Traduction: Maxime Berrée

Première collaboration entre Smith Henderson et Jon Marc Smith. Si le second est hors des radars, le premier, Smith Henderson, est l’auteur d’un premier roman noir brillant, sorti en France en 2015 Yaak Valley, Montana où, inspiré par son passé d’éducateur spécialisé, il racontait l’Amérique des marges dans l’Amérique des années 80. Par la suite, il a beaucoup travaillé avec Phillip Meyer sur The Son l’adaptation en série de son extraordinaire roman Le fils, racontant une famille texane sur trois générations et interprété notamment par Pierce Brosnan. Ce retour est donc une bonne nouvelle.

“Diane Harbaugh, l’une des recrues les plus coriaces de la DEA, l’agence antidrogue américaine, est celle qu’on appelle pour faire parler les dealers les plus récalcitrants… Jusqu’au jour où l’un de ses indics se suicide sous ses yeux, faisant émerger des doutes sur la nature exacte de leur relation. Sous le coup d’une enquête interne, lâchée par sa direction, Diane perd peu à peu le contrôle. Dans un sursaut rageur, elle part au Mexique rencontrer un certain Gustavo. Celui-ci affirme avoir une info qui pourrait faire tomber tout un cartel. Mais c’est un piège dans lequel se précipite la jeune femme.”

Les lecteurs de Yaak Valley, Montana auront compris rapidement que c’en est terminé de la rudesse et des grands espaces d’un Montana très glauque des années 80. Bon, en deux mots comme en cent, Fais les pleurer est tout bonnement un roman de narcos avec tout ce que ça sous-tend comme fusillades, tueries, coups tordus. poussées de testostérone et montées d’adrénaline en grandes doses. La DEA, La CIA, les Zetas, la Mara 13, tout le monde est bien présent et forcément, si vous avez déjà goûté pareil cocktail explosif, vous savez que cela sera bouillant, sanglant, violent, effréné et j’en passe… Les personnages sont suffisamment bien cernés, tous avec leurs zones d’ombres, leurs failles, c’est hyper-classique mais ça le fait bien.
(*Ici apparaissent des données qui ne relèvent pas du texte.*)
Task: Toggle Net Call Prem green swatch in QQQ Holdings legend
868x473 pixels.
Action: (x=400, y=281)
A sa sortie aux USA, le roman a été dézingué parce qu’une partie des dialogues était en espagnol et nécessitait une certaine connaissance de la langue pour bien comprendre certains dialogues. C’était un peu ballot, c’est vrai. Si l’espagnol, y compris à New-York, est en train de devenir la langue la plus parlée sur le territoire américain, elle n’est pas forcément la plus lue et ce souci d’authenticité s’était avéré un gros obstacle. Pour la version française, pas ce genre de souci.

Sans atteindre le niveau de la trilogie de Don Winslow, La griffe du chien, Cartel et La frontière, le roman de Henderson et Smith fait bien le taf. On peut aisément envisager une suite et on imagine très bien que les deux auteurs, pas fous, se verraient très bien l’adapter pour le petit ou le grand  écran.

Clete

YAAK VALLEY, MONTANA de Smith Henderson chez Belfond.
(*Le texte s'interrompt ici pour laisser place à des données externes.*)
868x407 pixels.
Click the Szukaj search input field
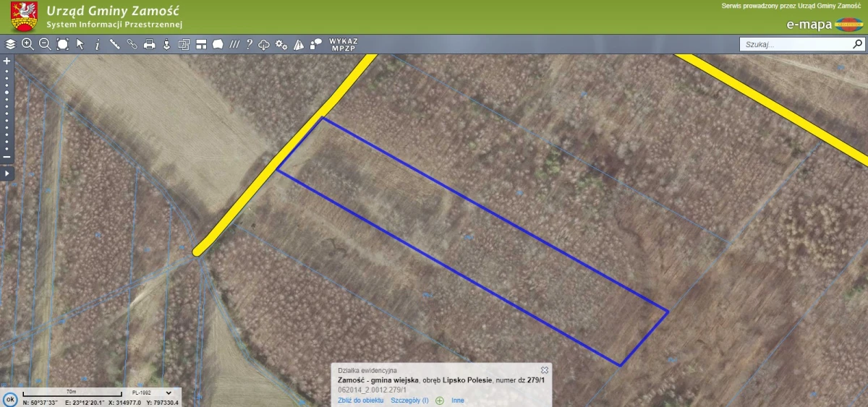pyautogui.click(x=796, y=44)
Traduction: Nathalie Peronny.

On y est, c’est la rentrée littéraire et le hasard des sorties fait que l’on commence avec un bouquin énorme, un premier roman et je vous conseille de retenir le nom de Smith Henderson, originaire du Montana et auteur d’un magnifique roman à vous briser le cœur par son humanité et à vous tenir éveillé toute la nuit tant le destin des nombreux personnages, les principaux comme les secondaires va vous fasciner, vous émouvoir si vous aimez ce genre de littérature chevaleresque aux sublimes héros ordinaires.

Smith Henderson a été éducateur spécialisé dans le Montana avant d’émigrer vers des terres plus clémentes au sud et nul doute qu’il s’est servi de son expérience professionnelle pour écrire ce roman choc, violent et magnifique par ce qu’il dégage comme hauteur d’esprit, élégance, un peu comme la littérature de Willy Vlautin.
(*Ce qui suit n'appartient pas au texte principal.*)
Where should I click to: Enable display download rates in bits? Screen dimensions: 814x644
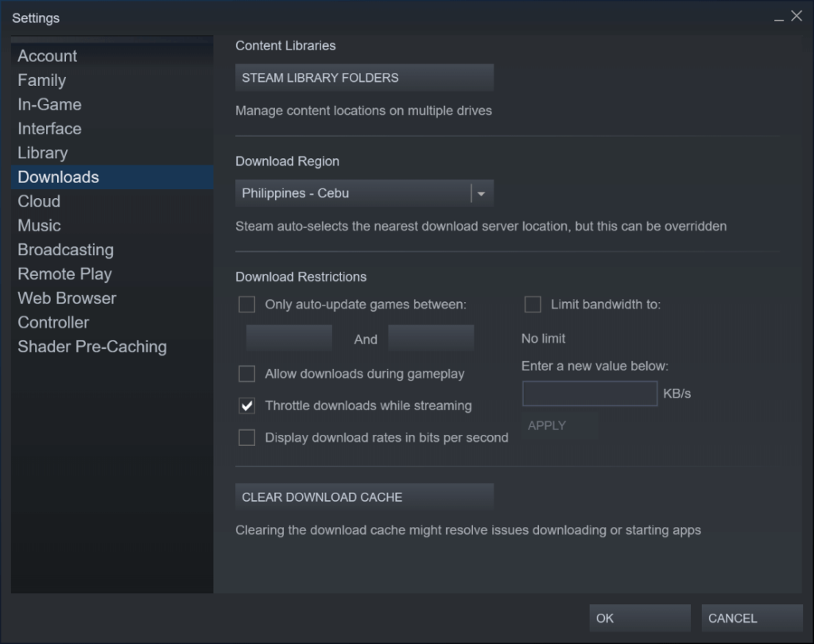247,437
Pete est assistant social dans un coin paumé de l’état au début des années 80, il vit dans une cabane où les commodités de la vie moderne n’ont pas été encore installées, cela viendra bien un jour mais il s’en fout car c’est un homme qui ne va pas très bien. Séparé maintenant de Beth son amour d’enfance avec qui il a eu, à 17 ans, une fille maintenant âgée de 13 ans, il survit à ce crève-cœur en picolant plus que de raison souvent et en s’impliquant autant qu’il le peut et parfois de manière quasi suicidaire dans son boulot.

Roman imposant par le propos mais aussi par son volume, « Yaak valley, Montana » raconte quelques mois de la vie de Pete et de trois ados dont il s’occupe, trois histoires, trois drames d’innocents, victimes de leurs familles ou de ce qu’il en reste. Dans la littérature, mis à part chez Crumley, le Montana est souvent décrit comme une région paisible, inclinant à la méditation, à la poésie et Henderson connaît et montre l’envers de la médaille crûment, franchement, cet univers décomposé où les enfants sont détruits, punis par l’irresponsabilité de leurs parents.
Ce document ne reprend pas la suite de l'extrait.